Copy out each of the rows below word for word.

## [Dataset excerpts]
— BEGIN —

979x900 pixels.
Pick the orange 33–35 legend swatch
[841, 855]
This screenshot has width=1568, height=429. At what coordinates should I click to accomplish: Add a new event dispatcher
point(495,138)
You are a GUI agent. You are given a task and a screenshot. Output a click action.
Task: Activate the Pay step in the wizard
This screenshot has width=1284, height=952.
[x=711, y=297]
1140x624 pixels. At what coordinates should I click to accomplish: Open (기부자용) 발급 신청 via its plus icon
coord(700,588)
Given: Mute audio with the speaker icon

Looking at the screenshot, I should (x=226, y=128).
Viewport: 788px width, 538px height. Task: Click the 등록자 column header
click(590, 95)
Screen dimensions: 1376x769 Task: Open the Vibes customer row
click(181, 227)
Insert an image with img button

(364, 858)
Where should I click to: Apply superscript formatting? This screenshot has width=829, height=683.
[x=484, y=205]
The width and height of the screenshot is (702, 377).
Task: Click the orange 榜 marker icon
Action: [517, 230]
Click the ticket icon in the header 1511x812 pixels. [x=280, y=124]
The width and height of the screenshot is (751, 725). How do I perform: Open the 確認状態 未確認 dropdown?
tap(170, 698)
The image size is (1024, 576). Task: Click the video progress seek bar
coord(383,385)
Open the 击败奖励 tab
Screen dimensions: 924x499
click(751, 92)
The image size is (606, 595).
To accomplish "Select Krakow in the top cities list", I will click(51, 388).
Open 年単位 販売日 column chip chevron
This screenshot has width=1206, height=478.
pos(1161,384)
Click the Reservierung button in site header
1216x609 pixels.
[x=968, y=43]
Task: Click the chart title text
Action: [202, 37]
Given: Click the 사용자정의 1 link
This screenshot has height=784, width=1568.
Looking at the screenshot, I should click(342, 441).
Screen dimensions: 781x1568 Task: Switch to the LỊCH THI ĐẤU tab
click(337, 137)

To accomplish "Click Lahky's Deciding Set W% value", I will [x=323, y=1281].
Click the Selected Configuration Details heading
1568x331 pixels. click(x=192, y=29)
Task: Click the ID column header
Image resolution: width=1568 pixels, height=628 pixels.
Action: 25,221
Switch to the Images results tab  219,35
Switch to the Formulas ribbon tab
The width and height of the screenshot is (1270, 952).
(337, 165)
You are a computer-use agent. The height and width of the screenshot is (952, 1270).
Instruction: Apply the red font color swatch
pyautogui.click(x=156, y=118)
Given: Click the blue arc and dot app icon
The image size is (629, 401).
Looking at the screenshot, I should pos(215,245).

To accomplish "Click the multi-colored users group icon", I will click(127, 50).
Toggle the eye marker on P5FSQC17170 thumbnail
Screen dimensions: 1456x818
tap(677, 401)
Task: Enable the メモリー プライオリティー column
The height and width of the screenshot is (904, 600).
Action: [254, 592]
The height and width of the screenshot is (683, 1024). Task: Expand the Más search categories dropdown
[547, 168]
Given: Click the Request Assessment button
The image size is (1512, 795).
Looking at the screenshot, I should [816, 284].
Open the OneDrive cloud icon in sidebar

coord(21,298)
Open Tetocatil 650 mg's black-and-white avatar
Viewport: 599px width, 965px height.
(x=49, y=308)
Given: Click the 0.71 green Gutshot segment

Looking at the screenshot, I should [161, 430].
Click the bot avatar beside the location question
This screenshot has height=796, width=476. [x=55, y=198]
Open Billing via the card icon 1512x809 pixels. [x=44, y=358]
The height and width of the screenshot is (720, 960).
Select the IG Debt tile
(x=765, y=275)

— END —

## [Solution to this exercise]
979x900 pixels.
Pick the orange 33–35 legend swatch
[841, 855]
This screenshot has width=1568, height=429. At what coordinates should I click to accomplish: Add a new event dispatcher
point(495,138)
You are a GUI agent. You are given a task and a screenshot. Output a click action.
Task: Activate the Pay step in the wizard
This screenshot has width=1284, height=952.
[x=711, y=297]
1140x624 pixels. At what coordinates should I click to accomplish: Open (기부자용) 발급 신청 via its plus icon
coord(700,588)
Given: Mute audio with the speaker icon

Looking at the screenshot, I should (x=226, y=128).
Viewport: 788px width, 538px height. Task: Click the 등록자 column header
click(590, 95)
Screen dimensions: 1376x769 Task: Open the Vibes customer row
click(181, 227)
Insert an image with img button

(364, 858)
Where should I click to: Apply superscript formatting? This screenshot has width=829, height=683.
[x=484, y=205]
The width and height of the screenshot is (702, 377).
Task: Click the orange 榜 marker icon
Action: [517, 230]
Click the ticket icon in the header 1511x812 pixels. [x=280, y=124]
The width and height of the screenshot is (751, 725). How do I perform: Open the 確認状態 未確認 dropdown?
tap(170, 698)
The image size is (1024, 576). Task: Click the video progress seek bar
coord(383,385)
Open the 击败奖励 tab
Screen dimensions: 924x499
click(751, 92)
The image size is (606, 595).
To accomplish "Select Krakow in the top cities list", I will click(51, 388).
Open 年単位 販売日 column chip chevron
This screenshot has width=1206, height=478.
pos(1161,384)
Click the Reservierung button in site header
1216x609 pixels.
[x=968, y=43]
Task: Click the chart title text
Action: [202, 37]
Given: Click the 사용자정의 1 link
This screenshot has height=784, width=1568.
Looking at the screenshot, I should click(342, 441).
Screen dimensions: 781x1568 Task: Switch to the LỊCH THI ĐẤU tab
click(337, 137)

To accomplish "Click Lahky's Deciding Set W% value", I will [x=323, y=1281].
Click the Selected Configuration Details heading
1568x331 pixels. click(x=192, y=29)
Task: Click the ID column header
Image resolution: width=1568 pixels, height=628 pixels.
Action: 25,221
Switch to the Images results tab  219,35
Switch to the Formulas ribbon tab
The width and height of the screenshot is (1270, 952).
(337, 165)
You are a computer-use agent. The height and width of the screenshot is (952, 1270).
Instruction: Apply the red font color swatch
pyautogui.click(x=156, y=118)
Given: Click the blue arc and dot app icon
The image size is (629, 401).
Looking at the screenshot, I should pos(215,245).

To accomplish "Click the multi-colored users group icon", I will click(127, 50).
Toggle the eye marker on P5FSQC17170 thumbnail
Screen dimensions: 1456x818
tap(677, 401)
Task: Enable the メモリー プライオリティー column
The height and width of the screenshot is (904, 600).
Action: [254, 592]
The height and width of the screenshot is (683, 1024). Task: Expand the Más search categories dropdown
[547, 168]
Given: Click the Request Assessment button
The image size is (1512, 795).
Looking at the screenshot, I should [816, 284].
Open the OneDrive cloud icon in sidebar

coord(21,298)
Open Tetocatil 650 mg's black-and-white avatar
Viewport: 599px width, 965px height.
(x=49, y=308)
Given: Click the 0.71 green Gutshot segment

Looking at the screenshot, I should [161, 430].
Click the bot avatar beside the location question
This screenshot has height=796, width=476. [x=55, y=198]
Open Billing via the card icon 1512x809 pixels. [x=44, y=358]
The height and width of the screenshot is (720, 960).
Select the IG Debt tile
(x=765, y=275)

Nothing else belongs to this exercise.